A timely message. I only hope as a native myself of the region where Franciscans marched in the vanguard of the Spanish empire that sites and symbols of their presence will not be burned or erased in the name of "justice." (See a "progressive" piece in Religion Dispatches written just before destruction at S.G. Mission.) That parish had been preparing for a remodel to display Fr Serra's threatened statue in a context to address the curricular criticisms now standard in the coverage of the missionaries, which admittedly is not that I got in public school fourth-grade (that lesson we few "native Californians" fondly recall is making a model out of flour and water, sugarcubes and popsicle sticks, at least prior to today's kits, which take the fun out of choosing among 21 missions one's favorite inspiration. Not sure if this survives fiercely contested instruction nowadays, given controversies "racist colonialism" generates.)

I was surprised, and moved, by simple plots in dirt, almost popsicle-stick markers, where some Jesuits had been first buried.

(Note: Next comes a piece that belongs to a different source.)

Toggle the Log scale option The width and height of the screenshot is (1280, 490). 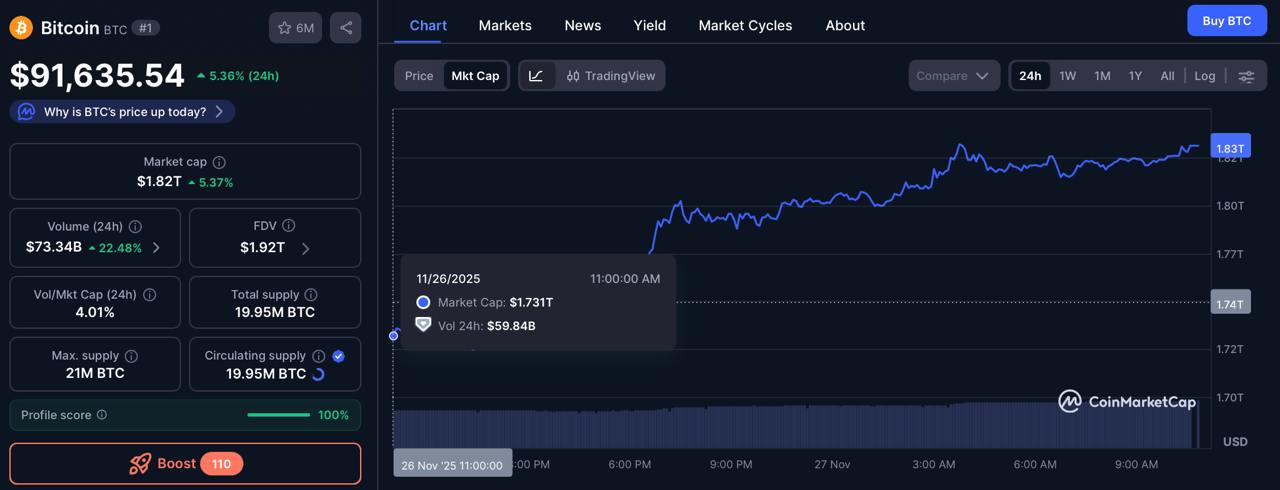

Contrasted with the Catholic Canadian Martyrs church-shrine down the road, the provincial museum had such unobtrusive signs of the resting places of the missionaries you might miss -- or step on-- them. Reflecting on my visit 12 summers ago, both tributes appear appropriate: the modest simplicity and multi-ethnic ethos of the "secular," and the shrine's legacy where Jesuits continue their apostolate, in the tradition of Ss. Jean de Brébeuf and his companions.

For all the contested attempts of Canada to do justice to First Nations communities and Catholic history, they educate visitors, one may argue or at least hear out, given our Church's complicity. Ontario conservative writer-artist (educated three years in a Catholic hostel for an Inuit boarding school where abuse occurred in the early 1960s) Michael D. O'Brien's novel A Cry of Stone on mid-20c artist Rose Wâbos tells this troubled tale, in his faithful, probing style.

P.S. The parish website: ""We are so grateful for the outpouring of support from our Mission family during this devastating time. We are renewed in our 'Mission' to rebuild our historic Church and will very soon celebrate its restoration. If you would like to make a contribution, please go to our DONATE NOW page and designate your donation to the 'Fire Restoration Fund' or the 'Old Mission and Gardens' tab."

P.P.S. Blog title from this Elton John 1970 song title.